Helen: The spotlight was on you and you alone, and you weren't even young men; you were children. ...
David: All right, then. Go on. What did we do with this spotlight?
Helen: You did what any child would do. You danced in it.
(Terence Rattigan, After the Dance)
That special performance of the Afghanistan plays, The Great Game, which I was talking about last week, was described by General Sir David Richards, Chief of the General Staff, as 'fascinating, entertaining and historically accurate of Britain’s involvement in Afghanistan since 1840. … Nothing learnt in the classroom will have the same subliminal effect as this. It is crucial that all of us out there have a more nuanced understanding of the historical background that got us to this point.' (The Times, 3 August)
Unfortunately my great nephew was not among the fifteen officer cadets from Sandhurst who attended the day-long performance at the Tricycle. The theory of fifteen degrees of separation comes pretty close though, and who knows how much closer than a mere fifteen degrees it sometimes comes without our knowing. However, a few days after my own three-evening induction course in the 'nuanced understanding' the general wrote of, I was at the National Theatre for a Saturday matinée of Terence Rattigan's second West End success, After the Dance, rarely staged since its premiere in the summer of 1939. The play is both a bleak indictment of and an elegy for the Bright Young Things, a generation of whom G. B. Stern observed, 'They were suffering not from shell-shock but from the echo of shell-shock.' Rattigan, in my very young day, was the apotheosis of the West End, and I can tell you that West End theatre felt further away this last Saturday from Kilburn High Road than its Tricycle Theatre had seemed from Afghanistan the week before. Such is the theatre's ability to create a potent sense of an era, a place, another world.

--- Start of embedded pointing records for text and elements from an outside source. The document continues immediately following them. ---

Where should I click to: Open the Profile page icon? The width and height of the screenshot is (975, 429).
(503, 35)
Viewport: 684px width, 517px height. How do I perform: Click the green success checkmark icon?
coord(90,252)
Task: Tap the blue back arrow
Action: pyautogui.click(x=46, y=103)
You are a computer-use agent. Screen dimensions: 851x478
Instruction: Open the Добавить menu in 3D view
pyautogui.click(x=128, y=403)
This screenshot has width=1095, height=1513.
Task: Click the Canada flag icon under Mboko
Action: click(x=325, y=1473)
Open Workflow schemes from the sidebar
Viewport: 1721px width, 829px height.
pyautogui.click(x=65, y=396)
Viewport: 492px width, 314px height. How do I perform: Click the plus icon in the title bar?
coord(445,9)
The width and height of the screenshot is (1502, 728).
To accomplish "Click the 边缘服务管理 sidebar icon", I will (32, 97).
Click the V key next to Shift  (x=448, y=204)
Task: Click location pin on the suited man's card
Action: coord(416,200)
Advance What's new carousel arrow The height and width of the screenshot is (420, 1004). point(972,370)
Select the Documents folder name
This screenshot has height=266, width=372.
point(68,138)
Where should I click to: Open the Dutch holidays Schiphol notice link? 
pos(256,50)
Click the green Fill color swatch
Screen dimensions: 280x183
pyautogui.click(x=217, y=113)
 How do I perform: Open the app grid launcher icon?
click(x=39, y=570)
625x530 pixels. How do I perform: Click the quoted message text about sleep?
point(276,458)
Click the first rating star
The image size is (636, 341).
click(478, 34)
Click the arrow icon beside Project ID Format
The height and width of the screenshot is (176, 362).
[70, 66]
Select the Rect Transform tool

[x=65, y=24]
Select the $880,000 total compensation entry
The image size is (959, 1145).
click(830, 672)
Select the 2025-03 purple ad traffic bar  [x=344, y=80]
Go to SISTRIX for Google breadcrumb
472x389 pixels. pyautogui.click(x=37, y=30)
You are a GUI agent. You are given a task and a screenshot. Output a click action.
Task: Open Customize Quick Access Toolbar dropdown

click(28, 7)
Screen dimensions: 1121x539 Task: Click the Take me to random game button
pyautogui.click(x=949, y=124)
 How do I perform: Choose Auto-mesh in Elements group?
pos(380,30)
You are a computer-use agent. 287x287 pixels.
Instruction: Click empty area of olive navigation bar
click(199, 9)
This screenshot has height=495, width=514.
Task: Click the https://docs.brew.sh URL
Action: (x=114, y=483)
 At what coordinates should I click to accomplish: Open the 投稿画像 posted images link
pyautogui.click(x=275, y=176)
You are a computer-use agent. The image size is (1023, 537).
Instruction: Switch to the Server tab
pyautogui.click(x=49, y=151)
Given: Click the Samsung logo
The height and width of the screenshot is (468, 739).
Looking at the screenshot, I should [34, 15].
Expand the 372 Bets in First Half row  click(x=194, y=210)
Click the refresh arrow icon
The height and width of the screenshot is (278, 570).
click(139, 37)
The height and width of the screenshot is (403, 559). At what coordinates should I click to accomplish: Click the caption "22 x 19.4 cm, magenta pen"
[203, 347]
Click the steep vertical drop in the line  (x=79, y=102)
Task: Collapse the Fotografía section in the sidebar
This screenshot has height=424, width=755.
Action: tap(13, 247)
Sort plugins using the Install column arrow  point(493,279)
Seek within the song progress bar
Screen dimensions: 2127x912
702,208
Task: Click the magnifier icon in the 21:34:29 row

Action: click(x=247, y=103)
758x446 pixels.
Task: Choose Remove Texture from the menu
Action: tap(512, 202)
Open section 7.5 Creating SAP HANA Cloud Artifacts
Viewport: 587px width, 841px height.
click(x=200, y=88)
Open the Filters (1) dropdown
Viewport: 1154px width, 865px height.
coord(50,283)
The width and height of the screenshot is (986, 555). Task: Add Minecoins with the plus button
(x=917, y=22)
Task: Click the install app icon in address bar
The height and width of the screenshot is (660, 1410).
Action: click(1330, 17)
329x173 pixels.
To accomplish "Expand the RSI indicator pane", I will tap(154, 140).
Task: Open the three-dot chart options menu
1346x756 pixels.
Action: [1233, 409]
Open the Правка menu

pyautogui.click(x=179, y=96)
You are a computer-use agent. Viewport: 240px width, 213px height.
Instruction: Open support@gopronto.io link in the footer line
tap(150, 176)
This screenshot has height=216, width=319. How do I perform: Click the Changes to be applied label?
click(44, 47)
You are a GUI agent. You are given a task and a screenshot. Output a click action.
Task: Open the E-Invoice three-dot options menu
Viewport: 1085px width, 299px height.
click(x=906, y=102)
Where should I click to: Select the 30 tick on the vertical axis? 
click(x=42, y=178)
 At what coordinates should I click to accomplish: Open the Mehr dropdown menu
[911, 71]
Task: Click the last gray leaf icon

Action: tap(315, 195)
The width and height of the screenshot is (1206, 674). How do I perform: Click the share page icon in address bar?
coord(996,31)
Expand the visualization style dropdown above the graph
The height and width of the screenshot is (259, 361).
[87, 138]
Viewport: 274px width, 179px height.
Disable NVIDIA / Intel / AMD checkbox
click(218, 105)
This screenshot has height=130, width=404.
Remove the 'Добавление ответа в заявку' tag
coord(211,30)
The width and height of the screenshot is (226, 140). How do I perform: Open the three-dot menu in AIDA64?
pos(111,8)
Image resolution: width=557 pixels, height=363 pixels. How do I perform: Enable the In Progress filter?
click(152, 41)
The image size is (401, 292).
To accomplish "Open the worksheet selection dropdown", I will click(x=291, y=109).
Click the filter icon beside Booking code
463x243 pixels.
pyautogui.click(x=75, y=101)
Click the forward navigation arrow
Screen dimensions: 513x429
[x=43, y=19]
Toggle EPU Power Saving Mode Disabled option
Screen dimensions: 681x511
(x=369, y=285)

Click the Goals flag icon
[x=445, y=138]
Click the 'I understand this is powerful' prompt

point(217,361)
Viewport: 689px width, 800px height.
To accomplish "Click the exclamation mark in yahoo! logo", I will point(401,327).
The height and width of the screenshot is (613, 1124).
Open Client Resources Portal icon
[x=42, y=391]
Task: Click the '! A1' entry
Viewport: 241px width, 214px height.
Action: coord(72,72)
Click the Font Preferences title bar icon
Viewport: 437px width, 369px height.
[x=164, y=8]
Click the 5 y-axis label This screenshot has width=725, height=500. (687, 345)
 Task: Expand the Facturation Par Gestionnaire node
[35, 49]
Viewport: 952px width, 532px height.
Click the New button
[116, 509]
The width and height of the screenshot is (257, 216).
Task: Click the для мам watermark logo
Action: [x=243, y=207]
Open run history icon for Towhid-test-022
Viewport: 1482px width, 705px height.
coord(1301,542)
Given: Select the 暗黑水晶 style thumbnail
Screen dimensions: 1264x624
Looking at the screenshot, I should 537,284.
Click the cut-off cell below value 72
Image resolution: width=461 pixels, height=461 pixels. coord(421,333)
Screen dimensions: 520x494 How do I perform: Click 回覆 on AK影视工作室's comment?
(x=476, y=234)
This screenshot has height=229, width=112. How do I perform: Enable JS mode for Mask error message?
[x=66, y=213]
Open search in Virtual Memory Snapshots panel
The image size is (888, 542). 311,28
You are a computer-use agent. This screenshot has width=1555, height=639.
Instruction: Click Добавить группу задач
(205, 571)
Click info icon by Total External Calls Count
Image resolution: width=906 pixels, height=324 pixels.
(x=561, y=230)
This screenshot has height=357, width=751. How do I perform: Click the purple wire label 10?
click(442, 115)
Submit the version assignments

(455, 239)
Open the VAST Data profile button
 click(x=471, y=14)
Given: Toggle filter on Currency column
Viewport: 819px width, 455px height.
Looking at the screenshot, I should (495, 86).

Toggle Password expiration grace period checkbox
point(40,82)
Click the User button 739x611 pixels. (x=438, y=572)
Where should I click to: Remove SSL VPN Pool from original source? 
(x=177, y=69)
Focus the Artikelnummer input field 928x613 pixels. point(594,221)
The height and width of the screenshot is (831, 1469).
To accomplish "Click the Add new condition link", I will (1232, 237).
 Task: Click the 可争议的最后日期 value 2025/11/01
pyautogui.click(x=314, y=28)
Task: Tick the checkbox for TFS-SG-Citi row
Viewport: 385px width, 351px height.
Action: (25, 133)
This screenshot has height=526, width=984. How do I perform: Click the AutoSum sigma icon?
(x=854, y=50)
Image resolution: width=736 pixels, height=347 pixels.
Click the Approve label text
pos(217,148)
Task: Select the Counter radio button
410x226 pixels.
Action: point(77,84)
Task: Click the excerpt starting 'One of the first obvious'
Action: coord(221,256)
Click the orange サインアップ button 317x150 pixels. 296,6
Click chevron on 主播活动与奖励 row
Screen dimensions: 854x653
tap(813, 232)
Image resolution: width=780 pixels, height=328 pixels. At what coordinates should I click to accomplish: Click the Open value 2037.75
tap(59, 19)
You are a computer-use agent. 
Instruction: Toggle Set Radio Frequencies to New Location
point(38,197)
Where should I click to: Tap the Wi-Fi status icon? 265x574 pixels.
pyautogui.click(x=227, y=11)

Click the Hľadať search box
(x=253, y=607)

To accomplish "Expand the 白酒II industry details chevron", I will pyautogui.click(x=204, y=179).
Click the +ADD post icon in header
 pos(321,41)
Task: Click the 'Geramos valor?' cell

Nancy Carroll and Benedict Cumberbatch in After the Dance.
Photo by Johan Persson
As it happens, I have, this past week, been preoccupied by the West End, feeling I must revise one of the early chapters in my book, an essay entitled 'Keeping it West End' in ironic homage to the company manager of Worthing’s weekly rep where, in 1957, I was appearing in The Case of the Frightened Lady. Over a drink in the bar of the Connaught Theatre, after the Monday opening night, Melville Gillam issued what I had been warned was his habitual injunction: 'Keep it West End.' I knew then just how far away we were from getting it West End – let alone keeping it there!
But what is, or rather was, the essence of West End theatre? Noël Coward was once addressed about it at a party: 'Oh, Noël, the West End isn't what it was!' ‘It isn't', The Master replied, 'but then – it never was.'
Watching Rattigan's play was for me spellbinding, the theatrical equivalent of being absorbed in a good book that one doesn’t want to end; and if it was not an utterly perfect performance, it seemed to have all the verities on so many levels – in the writing, staging and acting – the sort of theatrical quality of spell I almost imagined I had not witnessed, and had been missing, since I saw the pre-West End tour of Rattigan’s Separate Tables in Leeds as a teenager in 1954 – with Margaret Leighton and Eric Portman in the leading roles.
Afterwards, I was astonished to spot a familiar name on the cover of a newly reissued Rattigan biography on display in the NT bookshop: Michael Darlow was the author. I knew him, as he had been two years ahead of me at Esmé Church’s Northern Theatre School in Bradford. His substantial book (over 500 pages) is so far fascinating. A surprising contribution comes from, of all dramatists, the radical playwright David Rudkin:
I think Rattigan is not at all the commercial middlebrow dramatist his image suggests but someone peculiarly haunting and oblique who certainly speaks to me with resonance of existential bleakness and irresoluble carnal solitude.
Terence Rattigan, 1949.
Photo by John Gay. National Portrait Gallery
Since Saturday I have talked to one actress who found the play predictable and the performances somewhat pedestrian. I also bumped into a contemporary of mine, a director, who was in a very bad mood about it: 'Most of the actors have no idea of The West End Style!' Was there ever such a thing? I am going to attempt to anatomize that question in my aforementioned chapter. Meanwhile, here is my more or less finished pastel showing the inside of one West End theatre (the Playhouse to be exact), which you saw in embryo last week.
Dreamboats and Petticoats (Click image to enlarge it)
In 1958, an eighteen-year-old Salford girl took two weeks off work to convert a novel she was trying to write into a play, partly because she was so disgusted with Rattigan's Variation on a Theme which she had seen on tour in Manchester. For her, Rattigan and the 'West End Style' symbolized 'safe, sheltered, cultured lives in charming surroundings – not life as the majority of ordinary people knew it. I had strong ideas about what I wanted to see in the theatre. ... Usually North Country people are shown as gormless whereas in actual fact they are very alive and cynical.' Her play was produced by Joan Littlewood in the East End in May 1958. The following year Shelagh Delaney's A Taste of Honey transferred to Wyndham's Theatre, where it became a West End hit.